S&P Global Commodity Insights, the leading independent provider of information, analysis, data, and benchmark prices for the commodities, energy, and energy transition markets, has released its latest report on the pivotal trends in clean energy technology for 2025.
“S&P Global Commodity Insights forecasts that cleantech energy supply investments, including renewable power generation, green hydrogen production, and carbon capture and storage (CCS), will reach $670 billion in 2025, marking the first time these investments will outpace projected upstream oil and gas spending. Solar PV is expected to represent half of all cleantech investments and two-thirds of installed megawatts,” said Edurne Zoco, Executive Director, Clean Energy Technology, S&P Global Commodity Insights.
“The new year 2025 is not only bringing to the clean energy sector significant transformations that are reshaping energy production and consumption, but it promises to be pivotal for the clean energy sector, with significant advancements in corporate clean energy procurement and the integration of AI in energy management,” said Eduard Sala de Vedruna, Head of Research, Energy Transition, Sustainability & Services, S&P Global Commodity Insights.
The S&P Global Commodity Insights report: Top Cleantech Trends for 2025, underscores the growing dominance of renewable technologies like solar PV, but also addresses the challenges and opportunities within the evolving clean energy sector.
The top trends identified in the report include:
Clean Energy Investment Takes Center Stage
In 2025, cleantech energy supply spending is projected to reach $670 billion, surpassing upstream oil and gas investments for the first time. This shift underscores the growing dominance of renewable technologies, with solar PV expected to represent half of all cleantech investments and two-thirds of installed megawatts. However, despite this significant financial commitment, the overall investment levels remain insufficient to meet urgent climate goals, particularly the target of tripling renewable capacity by 2030. Capital efficiency varies by region, with China projected to add nearly twice as many gigawatts per dollar spent compared to the United States.

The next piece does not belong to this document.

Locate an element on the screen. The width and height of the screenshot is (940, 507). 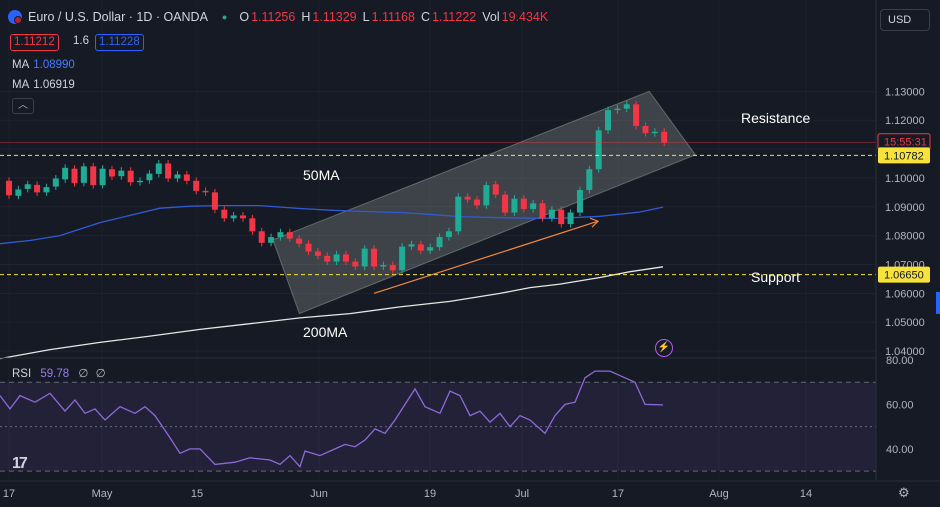
price-tick-label: 1.06000 is located at coordinates (905, 294).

Tensions in Cleantech Supply Chains
The global cleantech landscape is shaped by an oversupply of equipment from China, particularly affecting the solar, wind, and battery sectors. Price declines may stabilize in 2025, but competition from Chinese manufacturers is expected to keep prices low, fundamentally altering industry pricing dynamics. A slowing domestic economy in China complicates the maintenance of its expansive supply chain, prompting efforts to control manufacturing growth and raise barriers for new entrants. Projections indicate that China’s market share in PV module production will decline to 65% and battery cell manufacturing to 61% by 2030.
Storage Transforms the Power Markets
Battery energy storage is becoming essential for enhancing project economics and mitigating low wholesale electricity prices in regions with high renewable energy penetration. Despite reductions in solar PV costs, the decrease in capital expenditures has not translated into robust project development, largely due to low power purchase agreement expectations. The phenomenon of cannibalization, where excessive midday energy production drives prices down to negligible levels, further discourages project development in mature markets. To remain competitive, solar projects must integrate battery energy storage solutions, enabling developers to navigate price fluctuations and improve the economic viability of renewable investments.
AI Revolutionizes Clean Energy Technology
A recent report from S&P Global Commodity Insights highlights the growing influence of artificial intelligence (AI) in the cleantech sector, particularly in renewable generation forecasting and grid planning. As intermittent renewable energy sources become more prevalent, the need for accurate forecasts has intensified. AI-powered trading applications are emerging as critical tools to mitigate risks associated with discrepancies—potentially up to 700%—between forecasted and actual energy generation, thereby enhancing energy management and facilitating the integration of renewables into the grid. While AI has great potential to transform the clean energy sector, it also presents a range of risks that will require careful management like cybersecurity breaches, network compromises, anomalous behaviors, and unlawful or unethical practices, among others.
Datacenters Drive Clean Energy Procurement
Datacenters are expected to significantly increase their role in corporate clean energy procurement, with expectations to source approximately 300 TWh of clean power annually by 2030. Currently, datacenters account for around 200 TWh, or 35%, of the global corporate clean energy procurement, a figure projected to rise dramatically over the next five years. North American datacenters are leading this transition, anticipated to represent approximately 60% of the global increase in clean energy procurement by 2030.
The Quest for Deeper Decarbonization
Ammonia is emerging as a key player in low-carbon hydrogen production, contributing significantly to both electrolytic and fossil fuel projects with CCS. In 2025, the CCUS sector is expected to secure approximately 70 million metric tons per year of CO2 capture capacity, bolstered by recent announcements of carbon management strategies that enhance clarity for CCUS projects. Despite the high costs associated with engineered carbon dioxide removal (CDR) technologies, the last three years have witnessed a surge in CDR offtake removal agreements, demonstrating increasing corporate interest and enhanced government policy support.